Les mesures de relance se multiplient partout dans le monde, mais les montants sont minimes par rapport à l’ampleur de la crise. Le système, déjà ultra-fragile, y survivra-t-il ?
La crise de raréfaction du dollar, dont nous avons commencé à parler hier, est la plus grave ; elle est plus grave que la crise bancaire.
On parle d’une nouvelle forme de crise mais sans bien la comprendre : la crise des changes, la crise de la raréfaction du dollar, la crise du financement en dollar.

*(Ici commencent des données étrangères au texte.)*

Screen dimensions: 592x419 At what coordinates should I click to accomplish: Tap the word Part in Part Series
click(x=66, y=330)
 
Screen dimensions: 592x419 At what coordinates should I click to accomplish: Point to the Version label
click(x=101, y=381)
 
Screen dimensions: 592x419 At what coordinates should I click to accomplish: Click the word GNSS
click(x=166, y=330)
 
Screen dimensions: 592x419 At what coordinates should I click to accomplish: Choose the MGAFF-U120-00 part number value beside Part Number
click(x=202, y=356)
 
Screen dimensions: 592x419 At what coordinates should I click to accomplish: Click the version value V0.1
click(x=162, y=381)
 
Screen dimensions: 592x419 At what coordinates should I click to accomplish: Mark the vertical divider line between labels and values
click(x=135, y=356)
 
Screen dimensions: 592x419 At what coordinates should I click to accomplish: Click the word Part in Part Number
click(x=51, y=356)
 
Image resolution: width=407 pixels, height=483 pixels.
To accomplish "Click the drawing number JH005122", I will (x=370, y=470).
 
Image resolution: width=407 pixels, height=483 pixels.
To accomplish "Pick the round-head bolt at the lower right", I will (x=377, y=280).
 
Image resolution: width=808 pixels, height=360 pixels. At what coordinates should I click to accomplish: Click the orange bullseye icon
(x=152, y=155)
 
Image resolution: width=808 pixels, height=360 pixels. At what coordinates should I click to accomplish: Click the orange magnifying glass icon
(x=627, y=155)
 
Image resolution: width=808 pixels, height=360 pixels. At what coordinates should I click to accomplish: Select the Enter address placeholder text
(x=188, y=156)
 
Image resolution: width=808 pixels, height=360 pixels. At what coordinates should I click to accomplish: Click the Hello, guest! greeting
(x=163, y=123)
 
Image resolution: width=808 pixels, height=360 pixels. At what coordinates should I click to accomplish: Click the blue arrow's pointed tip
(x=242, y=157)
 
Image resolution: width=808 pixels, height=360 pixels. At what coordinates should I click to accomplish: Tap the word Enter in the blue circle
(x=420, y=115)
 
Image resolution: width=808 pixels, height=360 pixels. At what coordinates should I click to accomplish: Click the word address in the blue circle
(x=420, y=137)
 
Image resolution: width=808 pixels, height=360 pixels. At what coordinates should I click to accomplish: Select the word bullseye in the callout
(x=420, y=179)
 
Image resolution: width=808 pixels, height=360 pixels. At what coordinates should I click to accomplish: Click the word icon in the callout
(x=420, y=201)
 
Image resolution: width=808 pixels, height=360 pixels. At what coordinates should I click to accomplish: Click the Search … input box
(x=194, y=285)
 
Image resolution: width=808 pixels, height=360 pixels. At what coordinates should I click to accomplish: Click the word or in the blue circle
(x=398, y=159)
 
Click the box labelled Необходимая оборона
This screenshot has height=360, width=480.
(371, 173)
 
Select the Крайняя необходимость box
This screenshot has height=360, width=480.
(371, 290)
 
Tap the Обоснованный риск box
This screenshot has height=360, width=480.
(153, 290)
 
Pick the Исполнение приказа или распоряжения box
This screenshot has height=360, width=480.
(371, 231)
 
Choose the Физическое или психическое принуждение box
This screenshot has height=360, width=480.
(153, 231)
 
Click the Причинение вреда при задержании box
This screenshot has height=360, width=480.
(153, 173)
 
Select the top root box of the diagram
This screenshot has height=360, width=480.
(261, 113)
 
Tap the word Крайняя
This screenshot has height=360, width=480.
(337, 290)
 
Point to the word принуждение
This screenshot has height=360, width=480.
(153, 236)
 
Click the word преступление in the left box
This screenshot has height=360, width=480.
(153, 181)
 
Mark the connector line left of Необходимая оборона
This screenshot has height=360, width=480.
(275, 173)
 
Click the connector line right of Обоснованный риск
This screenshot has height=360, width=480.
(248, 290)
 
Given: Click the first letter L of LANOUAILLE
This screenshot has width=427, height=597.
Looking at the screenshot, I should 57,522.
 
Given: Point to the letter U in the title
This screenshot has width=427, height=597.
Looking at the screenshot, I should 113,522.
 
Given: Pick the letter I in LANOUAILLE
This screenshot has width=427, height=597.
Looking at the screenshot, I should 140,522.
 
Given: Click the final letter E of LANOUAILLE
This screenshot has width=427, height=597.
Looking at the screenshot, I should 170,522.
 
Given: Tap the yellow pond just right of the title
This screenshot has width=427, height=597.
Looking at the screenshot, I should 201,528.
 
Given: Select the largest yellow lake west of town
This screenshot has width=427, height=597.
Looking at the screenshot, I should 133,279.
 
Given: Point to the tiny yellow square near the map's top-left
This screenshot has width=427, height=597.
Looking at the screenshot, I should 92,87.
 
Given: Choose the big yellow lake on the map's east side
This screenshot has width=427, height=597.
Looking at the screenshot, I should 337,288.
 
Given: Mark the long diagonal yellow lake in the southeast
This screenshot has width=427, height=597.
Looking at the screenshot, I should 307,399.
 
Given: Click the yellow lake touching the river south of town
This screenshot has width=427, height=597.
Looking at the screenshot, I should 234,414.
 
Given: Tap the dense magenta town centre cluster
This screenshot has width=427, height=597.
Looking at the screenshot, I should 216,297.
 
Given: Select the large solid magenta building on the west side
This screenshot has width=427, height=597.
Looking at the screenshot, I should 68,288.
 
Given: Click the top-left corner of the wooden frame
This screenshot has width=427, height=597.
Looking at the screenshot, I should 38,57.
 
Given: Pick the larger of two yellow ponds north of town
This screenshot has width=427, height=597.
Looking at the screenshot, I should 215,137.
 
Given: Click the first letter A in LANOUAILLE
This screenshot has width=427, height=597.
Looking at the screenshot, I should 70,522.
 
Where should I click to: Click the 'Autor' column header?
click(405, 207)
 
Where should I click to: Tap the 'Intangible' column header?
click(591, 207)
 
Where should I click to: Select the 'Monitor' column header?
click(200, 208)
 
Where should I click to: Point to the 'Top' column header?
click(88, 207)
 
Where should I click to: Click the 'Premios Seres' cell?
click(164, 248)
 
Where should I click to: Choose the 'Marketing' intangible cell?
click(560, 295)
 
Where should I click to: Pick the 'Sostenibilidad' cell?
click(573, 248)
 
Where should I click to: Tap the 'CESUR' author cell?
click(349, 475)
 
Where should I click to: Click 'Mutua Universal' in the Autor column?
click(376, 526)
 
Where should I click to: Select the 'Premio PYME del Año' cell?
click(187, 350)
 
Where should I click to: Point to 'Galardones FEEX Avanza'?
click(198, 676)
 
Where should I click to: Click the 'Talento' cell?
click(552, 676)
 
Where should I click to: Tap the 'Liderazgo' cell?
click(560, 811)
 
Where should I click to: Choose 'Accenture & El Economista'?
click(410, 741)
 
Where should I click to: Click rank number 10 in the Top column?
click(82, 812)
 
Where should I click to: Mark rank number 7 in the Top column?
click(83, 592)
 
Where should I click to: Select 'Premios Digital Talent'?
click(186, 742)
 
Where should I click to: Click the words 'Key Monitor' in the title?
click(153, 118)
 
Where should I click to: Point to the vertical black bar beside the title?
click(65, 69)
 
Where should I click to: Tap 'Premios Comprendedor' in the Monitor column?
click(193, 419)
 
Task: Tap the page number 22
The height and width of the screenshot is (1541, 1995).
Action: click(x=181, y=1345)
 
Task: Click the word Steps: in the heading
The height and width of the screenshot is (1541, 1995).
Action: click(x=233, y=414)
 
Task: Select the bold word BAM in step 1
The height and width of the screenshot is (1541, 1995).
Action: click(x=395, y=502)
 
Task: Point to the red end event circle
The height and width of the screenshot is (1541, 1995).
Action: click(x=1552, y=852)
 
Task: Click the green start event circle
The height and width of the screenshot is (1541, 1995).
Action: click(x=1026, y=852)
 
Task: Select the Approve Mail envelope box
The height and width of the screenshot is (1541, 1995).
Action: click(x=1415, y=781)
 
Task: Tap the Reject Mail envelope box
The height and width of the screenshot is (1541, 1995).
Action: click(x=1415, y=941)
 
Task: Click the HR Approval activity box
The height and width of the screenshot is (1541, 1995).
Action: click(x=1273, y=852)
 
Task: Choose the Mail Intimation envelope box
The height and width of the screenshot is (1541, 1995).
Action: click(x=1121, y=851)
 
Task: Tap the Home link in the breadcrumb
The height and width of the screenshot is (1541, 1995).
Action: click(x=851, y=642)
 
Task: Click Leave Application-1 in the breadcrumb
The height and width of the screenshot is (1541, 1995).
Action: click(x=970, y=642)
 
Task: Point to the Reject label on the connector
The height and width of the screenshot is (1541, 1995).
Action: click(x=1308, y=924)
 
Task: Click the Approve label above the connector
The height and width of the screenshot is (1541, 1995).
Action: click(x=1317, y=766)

Les facilités de swap de la Réserve fédérale, qui permettent de prêter des dollars aux pays exsangues, ont été élargies… mais elles ne sont pas à la hauteur du problème. On est dans le structurel, pas dans le conjoncturel.
Et puis les montants sont colossaux puisque qu’ils sont par dizaines de milliers de milliards, face à un système bancaire mondial cloué dans le risk-off et qui a perdu ses capacités bilancielles. Face à un problème qui se chiffre par milliers de milliards, les remèdes ne sont que par milliards.
Ces mesures ont pour l’instant simplement permis d’arrêter l’effondrement mondial. Ses effets se révèleront éphémères.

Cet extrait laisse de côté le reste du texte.